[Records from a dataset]
BEGIN
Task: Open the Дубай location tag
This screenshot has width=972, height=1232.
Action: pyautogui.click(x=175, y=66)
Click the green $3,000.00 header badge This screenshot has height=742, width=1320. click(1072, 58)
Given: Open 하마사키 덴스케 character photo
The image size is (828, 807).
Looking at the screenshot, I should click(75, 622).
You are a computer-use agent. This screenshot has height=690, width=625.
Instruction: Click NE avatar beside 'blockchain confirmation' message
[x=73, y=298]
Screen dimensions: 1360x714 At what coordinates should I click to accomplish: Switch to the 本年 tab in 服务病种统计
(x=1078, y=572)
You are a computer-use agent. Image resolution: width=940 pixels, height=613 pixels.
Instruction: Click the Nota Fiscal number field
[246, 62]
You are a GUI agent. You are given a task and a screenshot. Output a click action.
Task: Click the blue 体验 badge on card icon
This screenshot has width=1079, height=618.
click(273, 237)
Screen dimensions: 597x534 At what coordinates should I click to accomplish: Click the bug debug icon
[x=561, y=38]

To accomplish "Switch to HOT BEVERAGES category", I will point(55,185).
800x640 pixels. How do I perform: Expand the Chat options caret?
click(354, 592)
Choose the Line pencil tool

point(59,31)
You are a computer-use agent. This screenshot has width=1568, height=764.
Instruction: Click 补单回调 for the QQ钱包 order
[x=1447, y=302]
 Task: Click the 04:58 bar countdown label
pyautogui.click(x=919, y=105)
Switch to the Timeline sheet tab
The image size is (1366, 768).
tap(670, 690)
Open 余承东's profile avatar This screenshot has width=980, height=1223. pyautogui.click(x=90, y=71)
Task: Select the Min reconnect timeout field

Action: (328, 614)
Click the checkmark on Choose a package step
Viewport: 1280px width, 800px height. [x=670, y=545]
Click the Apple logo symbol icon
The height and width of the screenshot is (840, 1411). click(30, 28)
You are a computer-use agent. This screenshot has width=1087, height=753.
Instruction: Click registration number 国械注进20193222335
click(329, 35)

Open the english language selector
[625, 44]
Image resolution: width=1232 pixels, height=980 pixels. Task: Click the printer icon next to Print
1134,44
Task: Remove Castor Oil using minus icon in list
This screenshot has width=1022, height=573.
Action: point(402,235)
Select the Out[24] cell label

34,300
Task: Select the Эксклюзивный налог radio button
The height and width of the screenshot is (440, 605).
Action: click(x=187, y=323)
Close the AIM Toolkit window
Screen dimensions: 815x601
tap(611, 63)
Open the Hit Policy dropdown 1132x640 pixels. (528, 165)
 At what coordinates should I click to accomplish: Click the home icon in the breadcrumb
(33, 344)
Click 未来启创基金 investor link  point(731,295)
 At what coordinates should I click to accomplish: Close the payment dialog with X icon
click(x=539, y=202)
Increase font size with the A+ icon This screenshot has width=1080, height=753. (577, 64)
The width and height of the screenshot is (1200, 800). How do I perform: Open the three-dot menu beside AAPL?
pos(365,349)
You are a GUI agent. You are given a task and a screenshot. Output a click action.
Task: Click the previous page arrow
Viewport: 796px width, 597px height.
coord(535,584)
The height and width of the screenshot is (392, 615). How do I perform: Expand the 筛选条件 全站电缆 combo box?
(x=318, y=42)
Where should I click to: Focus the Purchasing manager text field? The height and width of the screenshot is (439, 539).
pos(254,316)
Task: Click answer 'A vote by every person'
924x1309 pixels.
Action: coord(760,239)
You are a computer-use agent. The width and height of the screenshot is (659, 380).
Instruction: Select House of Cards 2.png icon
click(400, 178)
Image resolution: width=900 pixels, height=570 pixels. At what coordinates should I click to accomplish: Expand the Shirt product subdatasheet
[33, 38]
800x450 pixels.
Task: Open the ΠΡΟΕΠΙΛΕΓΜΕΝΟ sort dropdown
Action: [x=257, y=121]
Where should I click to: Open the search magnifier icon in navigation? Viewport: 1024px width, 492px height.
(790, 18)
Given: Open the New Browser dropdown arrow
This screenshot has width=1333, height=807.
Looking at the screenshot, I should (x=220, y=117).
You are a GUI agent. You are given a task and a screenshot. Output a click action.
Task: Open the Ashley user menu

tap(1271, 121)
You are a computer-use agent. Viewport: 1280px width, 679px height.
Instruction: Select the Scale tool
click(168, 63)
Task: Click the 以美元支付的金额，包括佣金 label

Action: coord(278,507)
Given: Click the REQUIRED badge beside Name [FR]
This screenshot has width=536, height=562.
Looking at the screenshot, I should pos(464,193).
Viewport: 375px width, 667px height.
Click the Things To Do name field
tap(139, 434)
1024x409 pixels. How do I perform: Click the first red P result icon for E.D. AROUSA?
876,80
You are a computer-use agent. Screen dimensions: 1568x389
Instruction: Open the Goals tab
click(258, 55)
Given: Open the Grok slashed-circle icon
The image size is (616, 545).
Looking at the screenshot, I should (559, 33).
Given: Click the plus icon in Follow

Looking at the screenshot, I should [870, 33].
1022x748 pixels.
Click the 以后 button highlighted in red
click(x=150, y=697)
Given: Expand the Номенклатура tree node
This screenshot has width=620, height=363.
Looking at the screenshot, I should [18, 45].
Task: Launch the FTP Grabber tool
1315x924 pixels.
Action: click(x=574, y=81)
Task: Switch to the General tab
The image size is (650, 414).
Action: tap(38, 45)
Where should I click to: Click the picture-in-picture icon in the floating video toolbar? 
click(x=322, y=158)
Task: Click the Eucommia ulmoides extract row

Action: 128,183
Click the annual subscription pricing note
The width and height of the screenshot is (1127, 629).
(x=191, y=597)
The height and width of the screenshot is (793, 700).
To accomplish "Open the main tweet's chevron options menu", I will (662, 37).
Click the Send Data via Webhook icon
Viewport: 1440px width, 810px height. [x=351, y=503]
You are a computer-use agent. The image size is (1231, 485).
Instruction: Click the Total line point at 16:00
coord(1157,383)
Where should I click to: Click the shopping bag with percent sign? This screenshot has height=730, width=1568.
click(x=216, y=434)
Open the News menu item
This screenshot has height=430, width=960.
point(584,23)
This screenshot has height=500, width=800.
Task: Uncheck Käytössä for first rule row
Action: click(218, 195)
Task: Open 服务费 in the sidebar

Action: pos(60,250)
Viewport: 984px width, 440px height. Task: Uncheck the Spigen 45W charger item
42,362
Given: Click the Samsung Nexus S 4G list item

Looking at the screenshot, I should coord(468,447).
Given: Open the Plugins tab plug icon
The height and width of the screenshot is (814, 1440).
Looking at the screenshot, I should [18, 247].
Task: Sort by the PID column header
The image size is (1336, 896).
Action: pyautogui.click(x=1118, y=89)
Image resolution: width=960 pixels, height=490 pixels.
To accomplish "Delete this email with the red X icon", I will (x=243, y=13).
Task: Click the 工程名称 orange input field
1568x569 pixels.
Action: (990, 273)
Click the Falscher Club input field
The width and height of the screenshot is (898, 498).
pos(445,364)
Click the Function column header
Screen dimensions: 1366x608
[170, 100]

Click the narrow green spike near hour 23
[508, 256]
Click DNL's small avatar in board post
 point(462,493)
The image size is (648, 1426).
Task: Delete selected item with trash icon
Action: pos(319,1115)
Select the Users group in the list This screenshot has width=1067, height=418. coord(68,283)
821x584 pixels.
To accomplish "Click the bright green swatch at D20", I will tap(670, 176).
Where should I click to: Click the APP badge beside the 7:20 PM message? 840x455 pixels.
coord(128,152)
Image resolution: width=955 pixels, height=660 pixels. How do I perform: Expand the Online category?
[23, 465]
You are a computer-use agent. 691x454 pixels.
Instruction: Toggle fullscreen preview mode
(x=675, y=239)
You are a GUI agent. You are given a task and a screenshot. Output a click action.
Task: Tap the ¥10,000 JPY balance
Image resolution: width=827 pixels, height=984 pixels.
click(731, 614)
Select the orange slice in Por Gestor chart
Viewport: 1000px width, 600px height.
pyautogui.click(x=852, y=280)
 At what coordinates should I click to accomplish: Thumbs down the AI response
END
» Problem statement: For this exercise, please output exactly the lines above starting at the line with "Task: Open the Ashley user menu" and ending at the line with "Given: Click the REQUIRED", ends included.

» Result of the task:
Task: Open the Ashley user menu

tap(1271, 121)
You are a computer-use agent. Viewport: 1280px width, 679px height.
Instruction: Select the Scale tool
click(168, 63)
Task: Click the 以美元支付的金额，包括佣金 label

Action: coord(278,507)
Given: Click the REQUIRED badge beside Name [FR]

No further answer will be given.